- _WHAT YOU NEED TO DO_
With the line containing "Given: Switch to the チケット tab" as the start and the line containing "check your prepaid" as the end, transcribe that span of the entries below exactly, including both.

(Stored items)
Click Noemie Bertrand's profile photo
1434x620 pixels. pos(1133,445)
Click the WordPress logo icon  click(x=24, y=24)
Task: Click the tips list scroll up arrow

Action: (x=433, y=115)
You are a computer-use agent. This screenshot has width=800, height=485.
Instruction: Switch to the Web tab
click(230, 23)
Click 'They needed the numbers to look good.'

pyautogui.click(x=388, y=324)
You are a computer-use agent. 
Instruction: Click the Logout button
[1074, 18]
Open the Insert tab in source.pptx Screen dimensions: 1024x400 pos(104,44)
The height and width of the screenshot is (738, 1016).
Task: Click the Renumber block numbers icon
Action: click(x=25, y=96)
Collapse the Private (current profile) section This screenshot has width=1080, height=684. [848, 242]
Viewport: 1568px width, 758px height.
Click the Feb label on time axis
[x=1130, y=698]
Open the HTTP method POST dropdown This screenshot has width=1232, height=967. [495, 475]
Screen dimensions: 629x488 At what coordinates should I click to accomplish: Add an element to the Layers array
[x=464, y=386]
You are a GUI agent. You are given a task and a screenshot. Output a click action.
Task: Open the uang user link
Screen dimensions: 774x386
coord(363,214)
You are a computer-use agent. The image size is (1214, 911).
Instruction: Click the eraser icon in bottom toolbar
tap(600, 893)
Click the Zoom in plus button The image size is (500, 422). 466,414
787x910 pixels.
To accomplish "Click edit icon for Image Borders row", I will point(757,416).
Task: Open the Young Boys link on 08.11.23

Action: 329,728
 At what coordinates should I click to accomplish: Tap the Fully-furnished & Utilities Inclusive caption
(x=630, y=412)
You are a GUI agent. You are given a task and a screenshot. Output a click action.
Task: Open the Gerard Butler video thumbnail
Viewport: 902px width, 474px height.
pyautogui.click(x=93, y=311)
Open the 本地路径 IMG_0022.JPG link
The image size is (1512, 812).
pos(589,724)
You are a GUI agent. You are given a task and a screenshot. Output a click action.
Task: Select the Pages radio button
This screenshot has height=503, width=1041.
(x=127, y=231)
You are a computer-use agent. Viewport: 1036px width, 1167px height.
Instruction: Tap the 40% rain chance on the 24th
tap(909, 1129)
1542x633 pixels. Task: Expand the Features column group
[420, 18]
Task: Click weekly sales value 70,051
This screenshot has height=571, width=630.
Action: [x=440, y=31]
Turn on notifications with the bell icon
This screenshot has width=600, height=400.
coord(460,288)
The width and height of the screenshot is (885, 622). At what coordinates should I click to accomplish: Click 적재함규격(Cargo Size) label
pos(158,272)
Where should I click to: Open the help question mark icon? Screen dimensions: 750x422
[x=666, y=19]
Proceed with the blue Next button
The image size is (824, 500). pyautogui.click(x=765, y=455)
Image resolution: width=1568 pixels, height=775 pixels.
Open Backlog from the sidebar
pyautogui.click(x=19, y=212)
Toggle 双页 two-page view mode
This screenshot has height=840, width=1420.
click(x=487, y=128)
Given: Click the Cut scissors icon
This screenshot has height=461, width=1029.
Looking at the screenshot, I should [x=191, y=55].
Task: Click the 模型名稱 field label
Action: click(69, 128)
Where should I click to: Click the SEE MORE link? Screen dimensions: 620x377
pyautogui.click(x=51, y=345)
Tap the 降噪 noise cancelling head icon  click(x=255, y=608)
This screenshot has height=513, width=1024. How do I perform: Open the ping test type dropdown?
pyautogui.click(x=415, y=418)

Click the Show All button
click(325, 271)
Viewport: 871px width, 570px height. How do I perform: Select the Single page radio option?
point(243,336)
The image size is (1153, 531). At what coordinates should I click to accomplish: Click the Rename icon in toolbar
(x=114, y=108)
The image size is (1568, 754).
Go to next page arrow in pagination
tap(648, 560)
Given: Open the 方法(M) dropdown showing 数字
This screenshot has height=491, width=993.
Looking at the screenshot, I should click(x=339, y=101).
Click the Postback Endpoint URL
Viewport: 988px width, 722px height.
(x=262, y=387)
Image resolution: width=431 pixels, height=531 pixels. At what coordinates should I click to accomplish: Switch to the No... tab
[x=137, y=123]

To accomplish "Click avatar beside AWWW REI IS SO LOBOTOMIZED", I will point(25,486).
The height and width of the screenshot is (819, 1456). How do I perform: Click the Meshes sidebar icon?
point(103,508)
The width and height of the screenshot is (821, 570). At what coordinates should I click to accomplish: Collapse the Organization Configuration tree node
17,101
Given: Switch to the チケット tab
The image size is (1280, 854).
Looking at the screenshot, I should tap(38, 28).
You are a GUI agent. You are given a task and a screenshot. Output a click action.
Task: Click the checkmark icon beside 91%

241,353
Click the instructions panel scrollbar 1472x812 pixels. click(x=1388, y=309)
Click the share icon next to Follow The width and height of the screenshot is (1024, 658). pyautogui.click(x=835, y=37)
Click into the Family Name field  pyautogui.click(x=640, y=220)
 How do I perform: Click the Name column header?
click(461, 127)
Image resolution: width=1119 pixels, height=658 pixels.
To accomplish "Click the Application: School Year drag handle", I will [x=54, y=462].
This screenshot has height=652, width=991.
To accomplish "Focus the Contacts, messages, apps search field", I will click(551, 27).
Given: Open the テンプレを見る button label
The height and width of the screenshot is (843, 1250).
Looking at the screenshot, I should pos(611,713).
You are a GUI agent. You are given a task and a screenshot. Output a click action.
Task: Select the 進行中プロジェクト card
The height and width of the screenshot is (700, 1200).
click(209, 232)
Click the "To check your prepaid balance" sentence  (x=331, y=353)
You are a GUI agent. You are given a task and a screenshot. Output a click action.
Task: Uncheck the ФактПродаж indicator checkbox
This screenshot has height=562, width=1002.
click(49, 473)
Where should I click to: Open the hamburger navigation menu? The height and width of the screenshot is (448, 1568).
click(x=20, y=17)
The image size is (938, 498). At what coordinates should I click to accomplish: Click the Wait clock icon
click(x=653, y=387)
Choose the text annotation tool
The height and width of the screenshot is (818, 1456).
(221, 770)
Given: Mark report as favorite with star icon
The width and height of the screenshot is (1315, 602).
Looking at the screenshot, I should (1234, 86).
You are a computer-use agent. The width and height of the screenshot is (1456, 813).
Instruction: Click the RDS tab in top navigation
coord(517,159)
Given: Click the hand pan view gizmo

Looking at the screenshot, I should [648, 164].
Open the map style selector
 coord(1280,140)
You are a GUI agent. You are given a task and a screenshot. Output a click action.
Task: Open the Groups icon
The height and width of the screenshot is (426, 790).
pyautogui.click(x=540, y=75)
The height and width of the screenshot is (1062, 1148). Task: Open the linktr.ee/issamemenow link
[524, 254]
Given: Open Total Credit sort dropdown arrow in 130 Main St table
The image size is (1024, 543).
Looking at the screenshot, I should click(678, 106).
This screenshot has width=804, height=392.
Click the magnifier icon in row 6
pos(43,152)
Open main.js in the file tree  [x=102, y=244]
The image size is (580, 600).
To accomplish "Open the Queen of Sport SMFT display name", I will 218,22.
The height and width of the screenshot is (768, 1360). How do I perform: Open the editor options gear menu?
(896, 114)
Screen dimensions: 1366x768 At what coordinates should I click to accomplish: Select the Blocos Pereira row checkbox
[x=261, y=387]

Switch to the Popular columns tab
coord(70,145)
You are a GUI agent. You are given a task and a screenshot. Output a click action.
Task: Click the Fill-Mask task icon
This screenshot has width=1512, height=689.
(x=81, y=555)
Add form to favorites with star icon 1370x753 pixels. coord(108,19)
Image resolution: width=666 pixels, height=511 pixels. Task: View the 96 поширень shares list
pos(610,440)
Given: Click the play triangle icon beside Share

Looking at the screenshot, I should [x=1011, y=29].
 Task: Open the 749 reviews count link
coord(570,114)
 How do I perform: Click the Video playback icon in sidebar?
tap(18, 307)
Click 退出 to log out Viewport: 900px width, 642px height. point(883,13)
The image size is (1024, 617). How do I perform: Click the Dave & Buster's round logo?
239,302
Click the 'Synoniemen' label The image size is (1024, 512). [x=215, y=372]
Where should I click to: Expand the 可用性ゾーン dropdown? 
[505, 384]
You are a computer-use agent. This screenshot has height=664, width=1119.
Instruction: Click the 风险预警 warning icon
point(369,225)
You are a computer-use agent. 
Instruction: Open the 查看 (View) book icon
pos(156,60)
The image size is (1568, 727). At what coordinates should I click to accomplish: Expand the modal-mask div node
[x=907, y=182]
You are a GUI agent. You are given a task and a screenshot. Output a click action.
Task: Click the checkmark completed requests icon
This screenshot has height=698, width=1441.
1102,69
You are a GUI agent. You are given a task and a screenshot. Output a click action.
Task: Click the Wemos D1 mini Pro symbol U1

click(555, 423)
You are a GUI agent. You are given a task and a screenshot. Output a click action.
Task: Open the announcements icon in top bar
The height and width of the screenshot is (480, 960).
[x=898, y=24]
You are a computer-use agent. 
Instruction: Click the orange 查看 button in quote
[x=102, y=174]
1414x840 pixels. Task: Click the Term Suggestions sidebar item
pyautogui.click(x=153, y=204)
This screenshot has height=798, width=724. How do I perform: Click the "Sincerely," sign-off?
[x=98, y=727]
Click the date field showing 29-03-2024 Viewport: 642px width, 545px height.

- _ANSWER AREA_
Given: Switch to the チケット tab
The image size is (1280, 854).
Looking at the screenshot, I should tap(38, 28).
You are a GUI agent. You are given a task and a screenshot. Output a click action.
Task: Click the checkmark icon beside 91%

241,353
Click the instructions panel scrollbar 1472x812 pixels. click(x=1388, y=309)
Click the share icon next to Follow The width and height of the screenshot is (1024, 658). pyautogui.click(x=835, y=37)
Click into the Family Name field  pyautogui.click(x=640, y=220)
 How do I perform: Click the Name column header?
click(461, 127)
Image resolution: width=1119 pixels, height=658 pixels.
To accomplish "Click the Application: School Year drag handle", I will [x=54, y=462].
This screenshot has height=652, width=991.
To accomplish "Focus the Contacts, messages, apps search field", I will click(551, 27).
Given: Open the テンプレを見る button label
The height and width of the screenshot is (843, 1250).
Looking at the screenshot, I should pos(611,713).
You are a GUI agent. You are given a task and a screenshot. Output a click action.
Task: Select the 進行中プロジェクト card
The height and width of the screenshot is (700, 1200).
click(209, 232)
Click the "To check your prepaid balance" sentence  (x=331, y=353)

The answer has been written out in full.